2 — The Temporal Zoom Heuristic
Time treated as elastic.
Unlike standard video — which treats every second as equal — the Engine assigns a value to time. Stasis compresses. Activity expands. The machine is not a neutral recorder; it is an editor that runs in real-time.
Stasis Compression
When the ML identifies empty room, repetitive micro-movements, or darkness, it increases the read-head speed. Uneventful time is swallowed.
Activity Dilation
Gestures of construction, human interaction, complex tool use — these slow the playback and increase the Opacity Weight of that layer. Labour becomes visually dense.
A "Time-Condensed Fossil." Ten hours of real-time might produce a twenty-minute video where periods of intense human labour are visually thick and slow — while the intervening hours are mere ghost-frames.
3 — The Modes of Playback
A director's vocabulary of time.
The Engine is not a passive loop. It is a multi-state machine. In performance the operator — or the heuristic layer — switches between specific temporal behaviours. Each mode is a different relationship between the machine and its own accumulated past.
High-fidelity, real-time passthrough. Used at the start of the build to ground the audience in the physical space before the temporal warping begins. Establishing the "now."
Time stretches and contracts based on detected activity. Lingers on moments of high information density — fine-motor assembly, complex wiring — and snaps through stasis. Playback that feels alive.
Successive generations of the past are folded into the frame at high speed. The "Time Machine" mode — collapsing hours of construction into a dense visual fossil where the past layers over the present with increasing opacity.

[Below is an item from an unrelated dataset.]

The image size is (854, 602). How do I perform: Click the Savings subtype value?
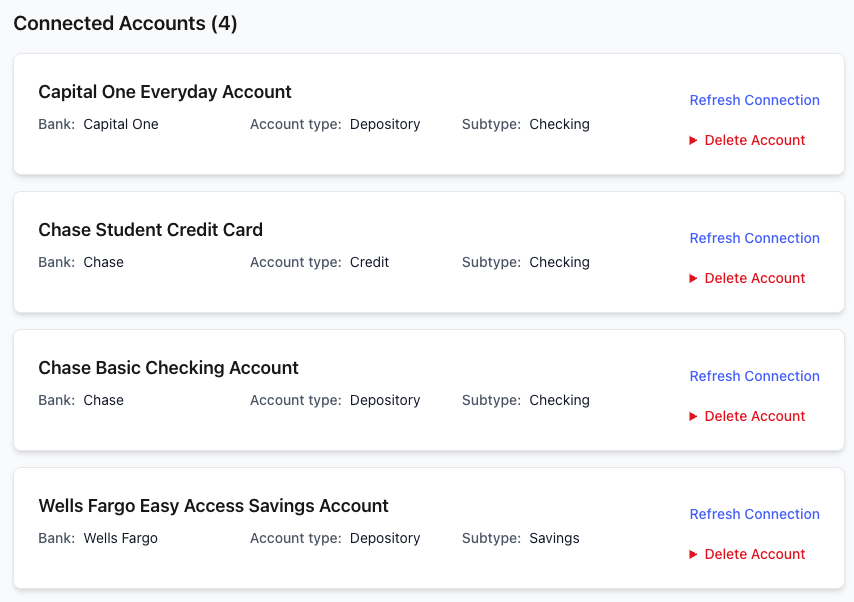coord(554,539)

Disparate frames pulled from the entire 8-week buffer simultaneously. A temporal montage where multiple points in the build history occupy the screen at once — a non-linear visual record of the machine's evolution.
The engine jumps between speeds, directions, and generations without linear sequence. Breaks the audience's sense of "when" they are. Emphasises abstraction once the recorded data reaches peak density.

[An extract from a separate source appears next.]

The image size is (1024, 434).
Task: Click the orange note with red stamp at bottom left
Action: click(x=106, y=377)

Playback prioritised by what is happening — only frames tagged as "Interaction," or "Hand," or "Screen." The machine curates its own history to reveal a single narrative thread running through the build.

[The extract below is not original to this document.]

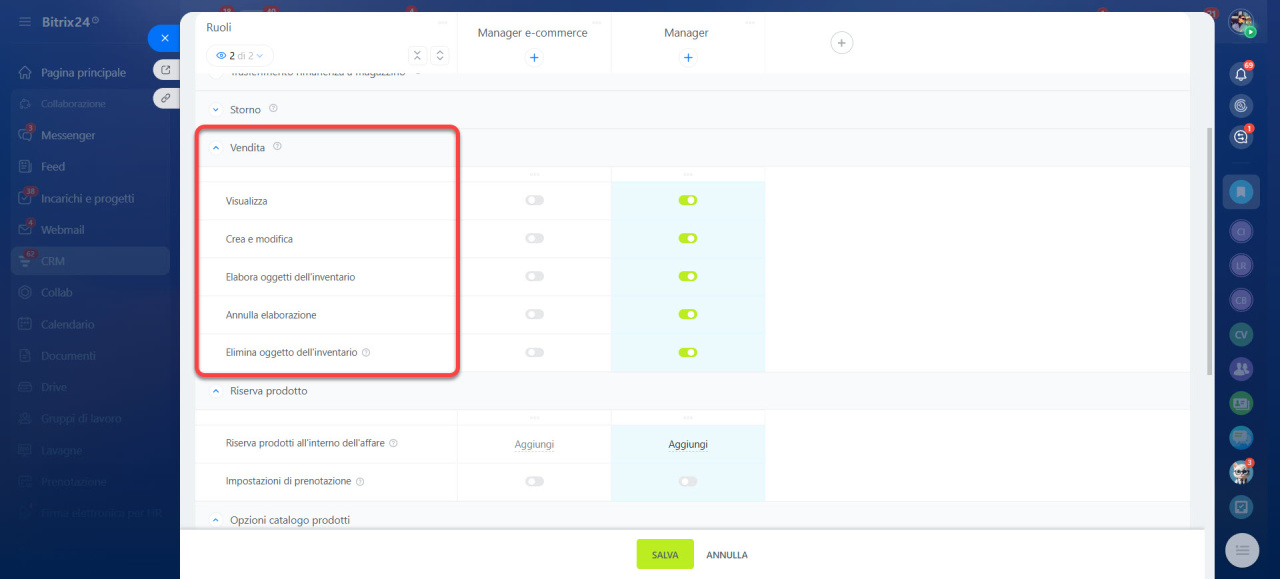Image resolution: width=1280 pixels, height=579 pixels.
Task: Toggle Impostazioni di prenotazione for Manager
Action: click(687, 481)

"The Engine has a specific vocabulary of time. During the build, I can shift it from a simple Linear witness into an Elastic or Compressed state. It's an automated editor that can jump into Scattered or Context-Specific modes to reveal the history of the build in ways a standard camera never could."
4 — Research Avenues · Phase 1 Roadmap
From night's work to production machine.
Three research trajectories are required to move the functional prototype into a reliable performance system.
The Mode Controller — state management
Building a robust state-management system that can transition between modes — fading from Linear to Compressed, for instance — without breaking the frame-capture pipeline mid-performance.
Developing the operator interface for the live show. The dashboard needs to allow real-time mode switching, with enough visual feedback to make live decisions legible under performance conditions.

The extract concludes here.